Customer satisfaction starts with the feeling that your company really knows, understands and values them – and nothing shows your level of understanding like a highly personalized message with an equally personalized call to action.
Distinguishing you from competitors
One more time: Everyone sends emails because they’re easy to program and cheap to send. Never mind that huge percentages of these emails get caught in spam filters and that another big chunk gets deleted without being read because it’s just so easy to do.
Your competition is probably sending emails. So why do what they do? If you want to stand out, use direct mail for your messages. You will have a channel of attention all to yourself. What you do with it is up to you, of course, but a good direct-mail specialist can help with that.
Part of keeping your satisfied customers is keeping them away from your competitors. Direct mail is an important tool in that struggle.
Upselling your best customers
Remember that statistic we introduced to you at the start of this blog, the one that found that existing customers spend an average of 31% more and are 50% more likely to try new products?

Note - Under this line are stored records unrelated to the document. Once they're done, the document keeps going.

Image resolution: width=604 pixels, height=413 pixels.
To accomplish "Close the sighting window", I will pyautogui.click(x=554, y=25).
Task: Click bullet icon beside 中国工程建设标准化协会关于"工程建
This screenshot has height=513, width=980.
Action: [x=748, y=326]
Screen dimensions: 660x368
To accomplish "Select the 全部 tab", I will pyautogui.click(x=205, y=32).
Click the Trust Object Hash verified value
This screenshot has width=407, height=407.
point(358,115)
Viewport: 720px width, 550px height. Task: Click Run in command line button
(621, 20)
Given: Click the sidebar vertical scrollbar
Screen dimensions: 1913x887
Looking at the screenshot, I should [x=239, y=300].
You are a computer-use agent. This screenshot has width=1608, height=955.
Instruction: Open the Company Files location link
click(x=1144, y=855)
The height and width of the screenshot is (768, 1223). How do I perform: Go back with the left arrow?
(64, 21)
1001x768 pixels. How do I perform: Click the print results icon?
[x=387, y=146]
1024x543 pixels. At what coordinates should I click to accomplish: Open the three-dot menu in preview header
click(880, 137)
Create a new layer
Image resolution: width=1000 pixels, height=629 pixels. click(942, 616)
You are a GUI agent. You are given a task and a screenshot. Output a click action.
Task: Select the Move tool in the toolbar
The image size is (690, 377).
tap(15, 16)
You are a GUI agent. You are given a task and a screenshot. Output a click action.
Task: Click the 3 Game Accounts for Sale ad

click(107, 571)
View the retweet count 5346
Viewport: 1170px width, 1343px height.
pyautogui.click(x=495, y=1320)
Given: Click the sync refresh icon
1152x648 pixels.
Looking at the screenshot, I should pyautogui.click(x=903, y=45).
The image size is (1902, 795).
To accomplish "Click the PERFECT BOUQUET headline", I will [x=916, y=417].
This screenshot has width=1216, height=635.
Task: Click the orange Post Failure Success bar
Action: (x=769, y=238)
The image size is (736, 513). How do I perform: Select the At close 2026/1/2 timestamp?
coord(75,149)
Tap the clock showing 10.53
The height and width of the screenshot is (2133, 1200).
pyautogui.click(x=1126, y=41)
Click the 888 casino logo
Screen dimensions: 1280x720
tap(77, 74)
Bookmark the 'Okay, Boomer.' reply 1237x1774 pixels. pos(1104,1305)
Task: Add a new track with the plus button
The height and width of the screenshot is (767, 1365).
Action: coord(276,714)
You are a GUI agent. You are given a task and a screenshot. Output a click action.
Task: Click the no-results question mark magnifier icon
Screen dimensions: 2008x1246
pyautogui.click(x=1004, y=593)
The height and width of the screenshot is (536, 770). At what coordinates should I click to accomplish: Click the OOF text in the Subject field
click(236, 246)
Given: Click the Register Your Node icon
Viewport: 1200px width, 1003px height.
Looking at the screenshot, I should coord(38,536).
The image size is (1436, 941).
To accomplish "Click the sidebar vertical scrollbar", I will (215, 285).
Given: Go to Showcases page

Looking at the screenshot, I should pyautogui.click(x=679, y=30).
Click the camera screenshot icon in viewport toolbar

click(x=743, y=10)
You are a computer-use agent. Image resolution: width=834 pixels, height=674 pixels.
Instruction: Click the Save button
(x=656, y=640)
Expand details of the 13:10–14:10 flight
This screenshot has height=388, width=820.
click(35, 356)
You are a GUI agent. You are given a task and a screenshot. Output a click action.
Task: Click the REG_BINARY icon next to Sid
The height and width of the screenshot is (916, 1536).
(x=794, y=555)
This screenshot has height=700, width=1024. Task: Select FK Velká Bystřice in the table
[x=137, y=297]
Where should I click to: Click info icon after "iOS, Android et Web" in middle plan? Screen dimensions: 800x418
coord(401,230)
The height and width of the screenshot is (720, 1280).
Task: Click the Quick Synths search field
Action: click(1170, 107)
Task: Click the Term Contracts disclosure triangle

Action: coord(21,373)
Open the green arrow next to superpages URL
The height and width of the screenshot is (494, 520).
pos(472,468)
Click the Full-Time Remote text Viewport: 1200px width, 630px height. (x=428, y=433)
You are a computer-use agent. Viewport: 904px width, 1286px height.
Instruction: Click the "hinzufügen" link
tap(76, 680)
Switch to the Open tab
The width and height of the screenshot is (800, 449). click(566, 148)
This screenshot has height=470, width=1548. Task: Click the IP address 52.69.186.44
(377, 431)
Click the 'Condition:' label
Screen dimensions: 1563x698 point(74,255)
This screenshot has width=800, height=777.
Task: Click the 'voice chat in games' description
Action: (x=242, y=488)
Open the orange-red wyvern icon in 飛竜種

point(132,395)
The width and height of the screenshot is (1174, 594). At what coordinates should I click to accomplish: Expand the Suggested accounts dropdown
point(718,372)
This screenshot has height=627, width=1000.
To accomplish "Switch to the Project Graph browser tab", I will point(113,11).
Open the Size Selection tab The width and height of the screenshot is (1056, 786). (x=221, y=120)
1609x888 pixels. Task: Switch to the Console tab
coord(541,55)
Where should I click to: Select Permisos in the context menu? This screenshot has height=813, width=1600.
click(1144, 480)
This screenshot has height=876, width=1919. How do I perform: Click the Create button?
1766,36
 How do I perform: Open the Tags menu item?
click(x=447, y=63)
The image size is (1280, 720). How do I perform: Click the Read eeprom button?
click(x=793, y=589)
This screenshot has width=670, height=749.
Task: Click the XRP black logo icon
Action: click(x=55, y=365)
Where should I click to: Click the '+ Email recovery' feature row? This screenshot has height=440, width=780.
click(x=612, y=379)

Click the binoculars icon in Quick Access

Take advantage of those numbers by sending your best customers personalized or specialized offers via direct mail.
Not only will they appreciate the way you make them feel special (because direct mail is one of the best ways to make your customers feel special), but the more of their business you can retain, the less likely that they’ll buy from anyone else.
Remember that customer satisfaction isn’t a one-and-done thing. It accrues in a sort of “bank account” of customer goodwill. You always want to be making deposits into that account in advance of that rainy day when withdrawals may have to be made.
Direct mail is one of the most valuable and important ways of making deposits into that account.